Pixel coordinate grounding data:

______________________________

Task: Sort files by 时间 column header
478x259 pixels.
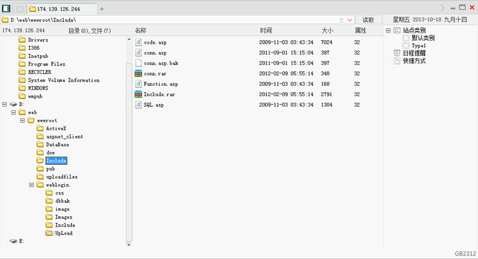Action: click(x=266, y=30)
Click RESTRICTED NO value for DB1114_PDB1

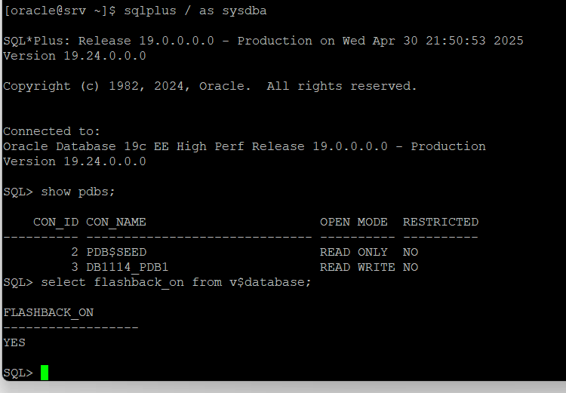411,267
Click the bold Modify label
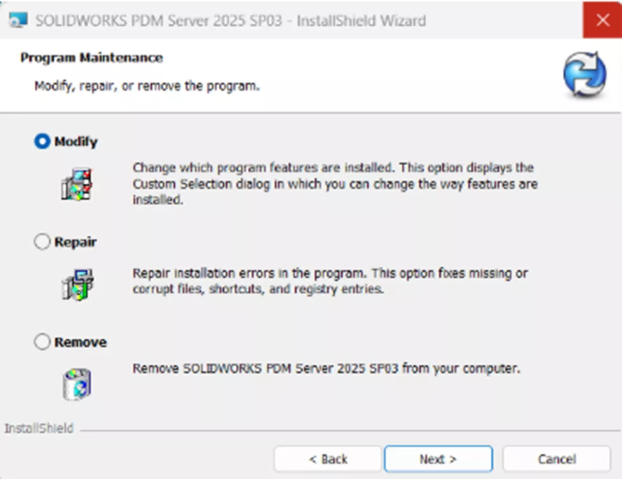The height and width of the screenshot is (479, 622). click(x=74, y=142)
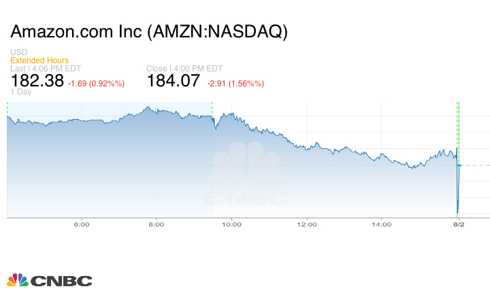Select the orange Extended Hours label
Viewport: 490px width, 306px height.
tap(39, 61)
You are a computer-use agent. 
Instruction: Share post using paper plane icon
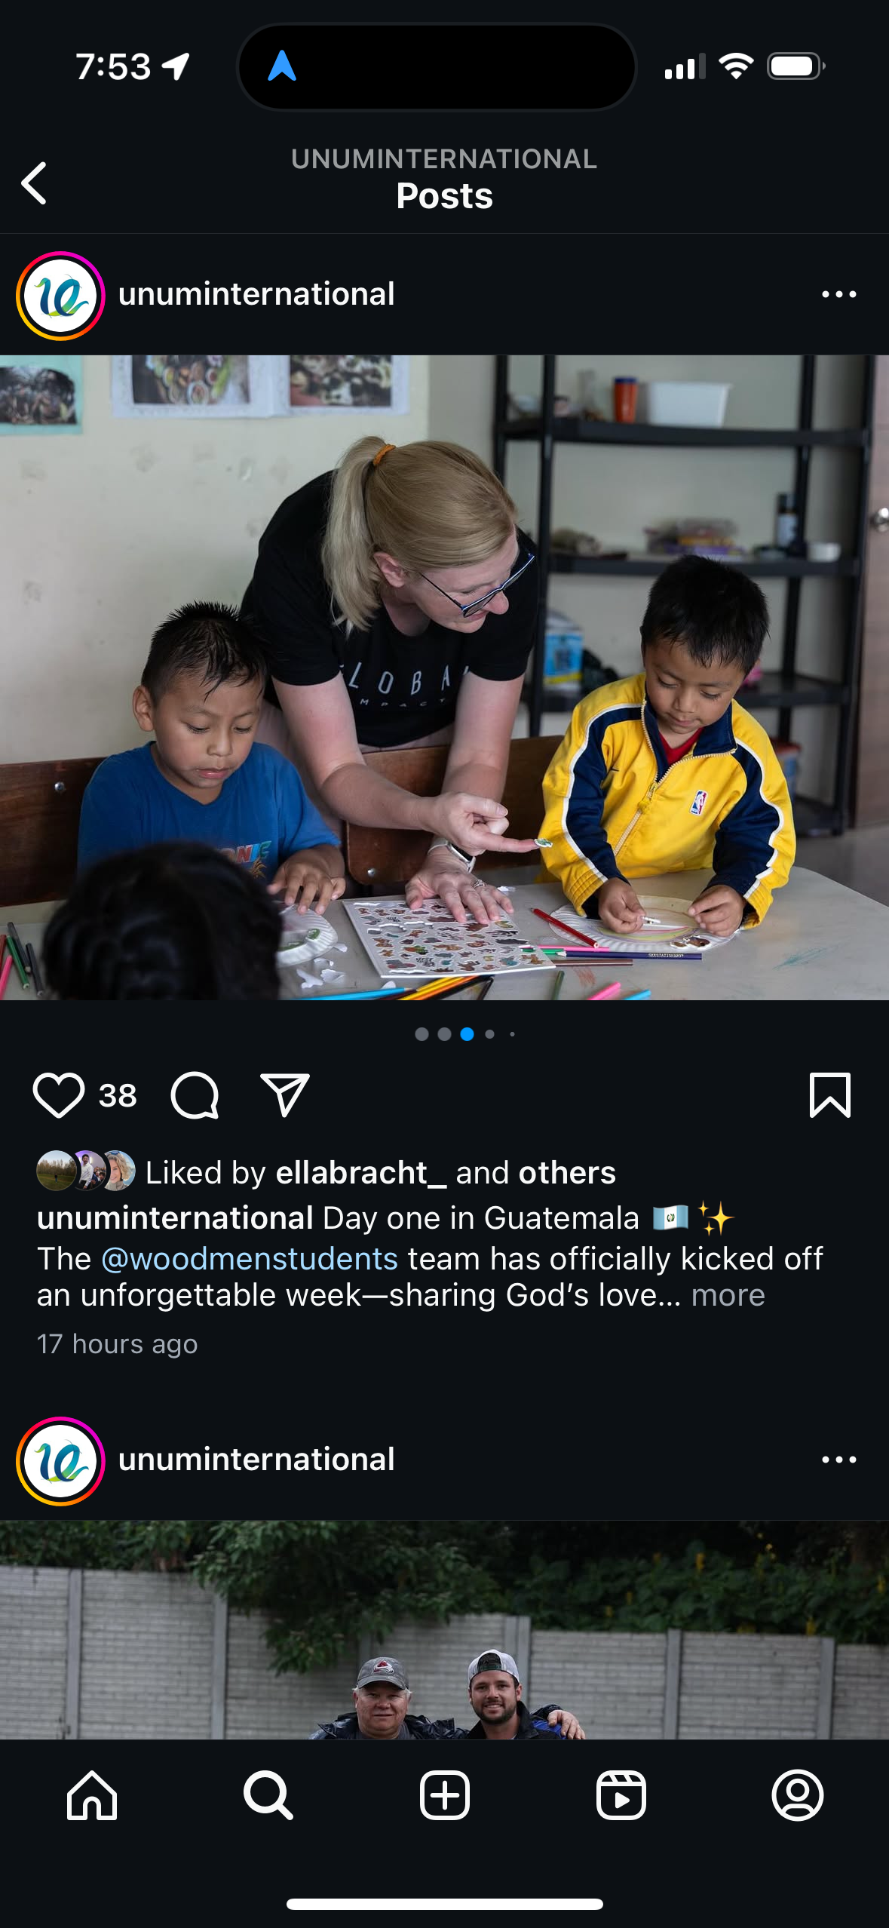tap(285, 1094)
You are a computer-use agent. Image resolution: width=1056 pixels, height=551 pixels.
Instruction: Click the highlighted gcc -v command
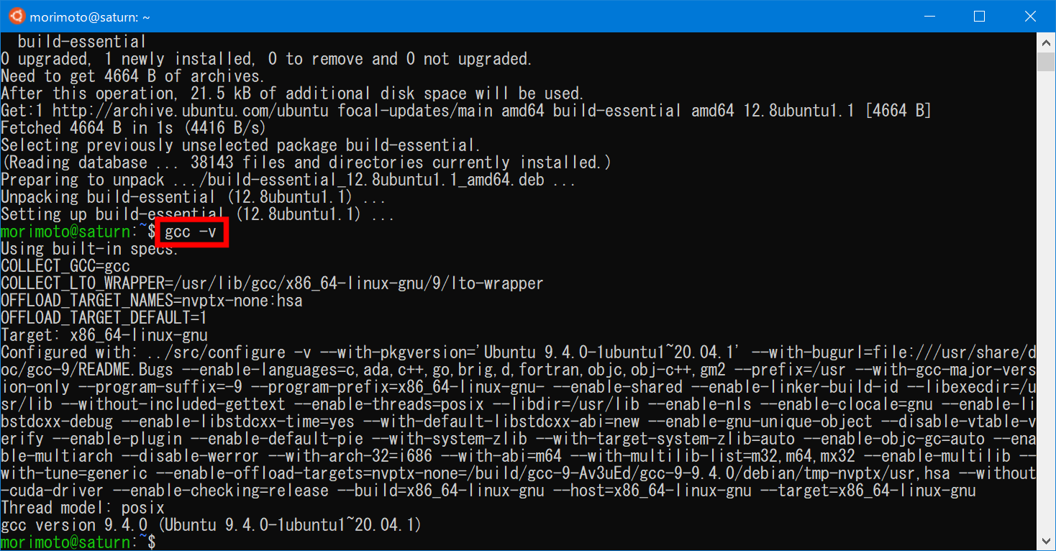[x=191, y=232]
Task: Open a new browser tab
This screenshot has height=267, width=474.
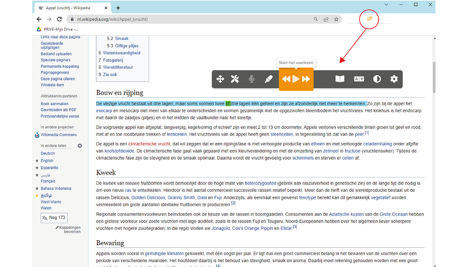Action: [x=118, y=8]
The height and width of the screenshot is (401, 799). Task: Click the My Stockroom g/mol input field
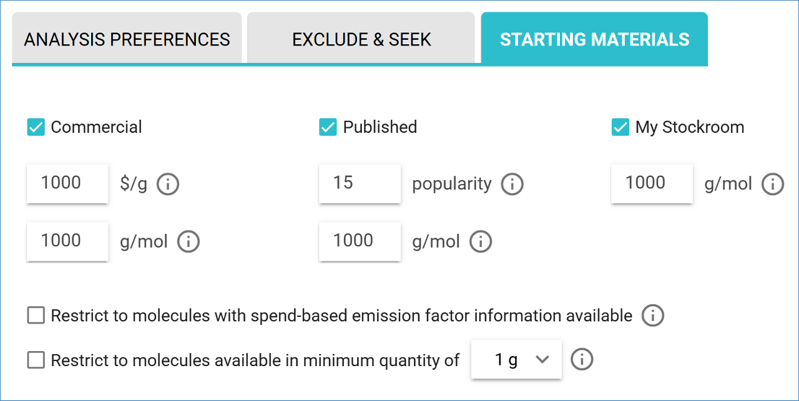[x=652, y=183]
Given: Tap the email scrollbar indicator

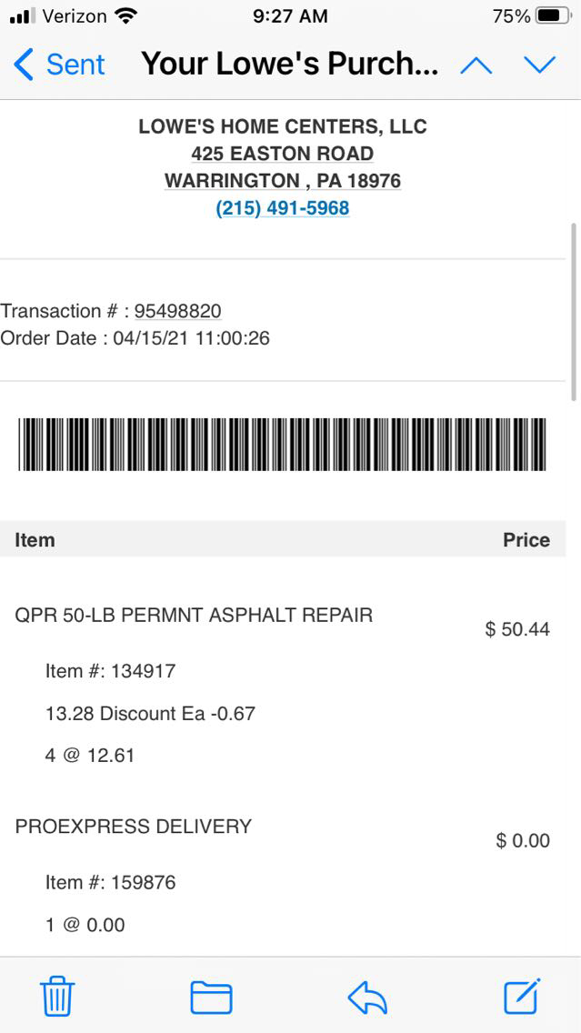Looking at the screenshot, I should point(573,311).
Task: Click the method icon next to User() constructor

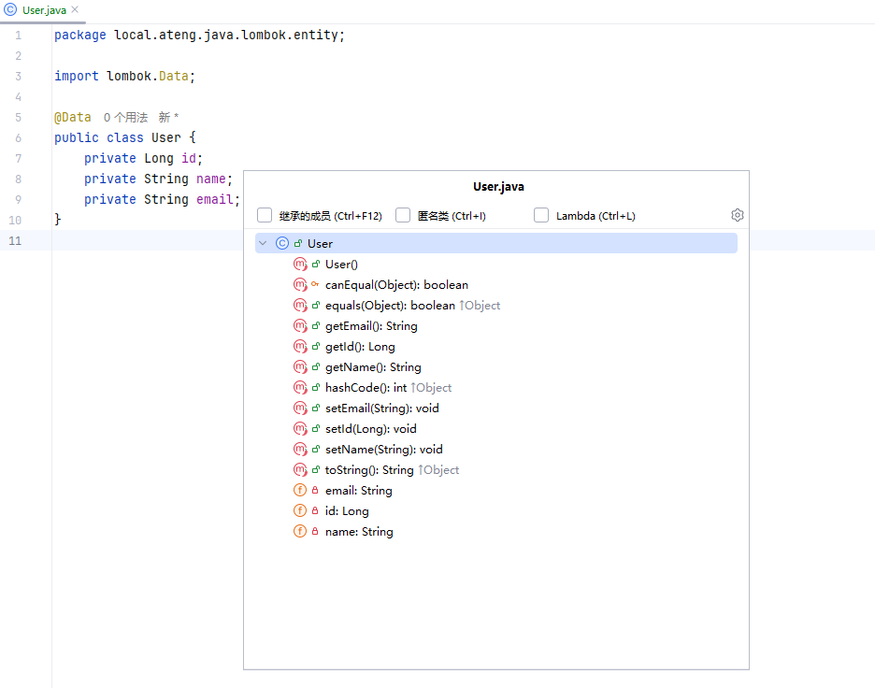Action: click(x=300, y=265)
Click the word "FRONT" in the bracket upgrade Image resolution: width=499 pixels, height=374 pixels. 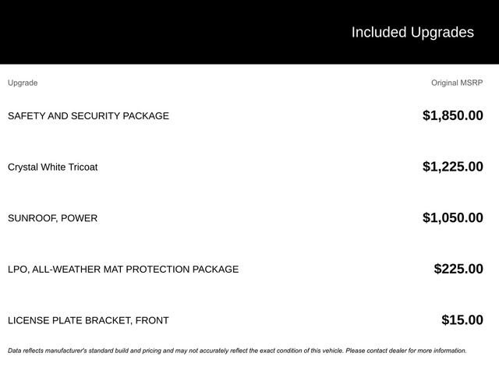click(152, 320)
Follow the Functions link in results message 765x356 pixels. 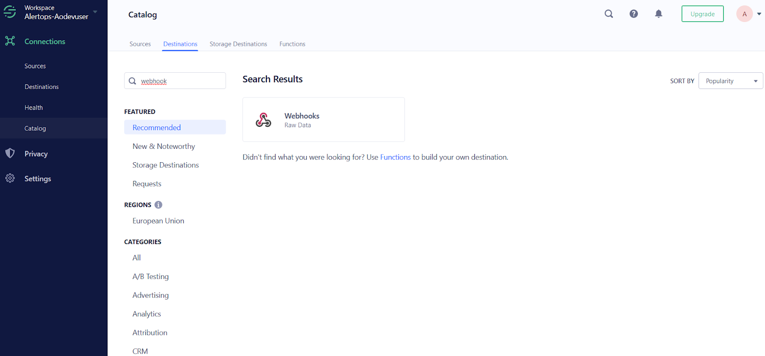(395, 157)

______________________________

• What you should do
Exactly as written above, retype the lines starting at the one holding "Instruction: Share post" and ending at the one holding "Task: Open a new browser tab", both included, but not the pictures.

• Solution
Instruction: Share post using paper plane icon
tap(285, 1094)
You are a computer-use agent. Image resolution: width=1056 pixels, height=551 pixels.
Instruction: Click the highlighted gcc -v command
[x=191, y=232]
Task: Open a new browser tab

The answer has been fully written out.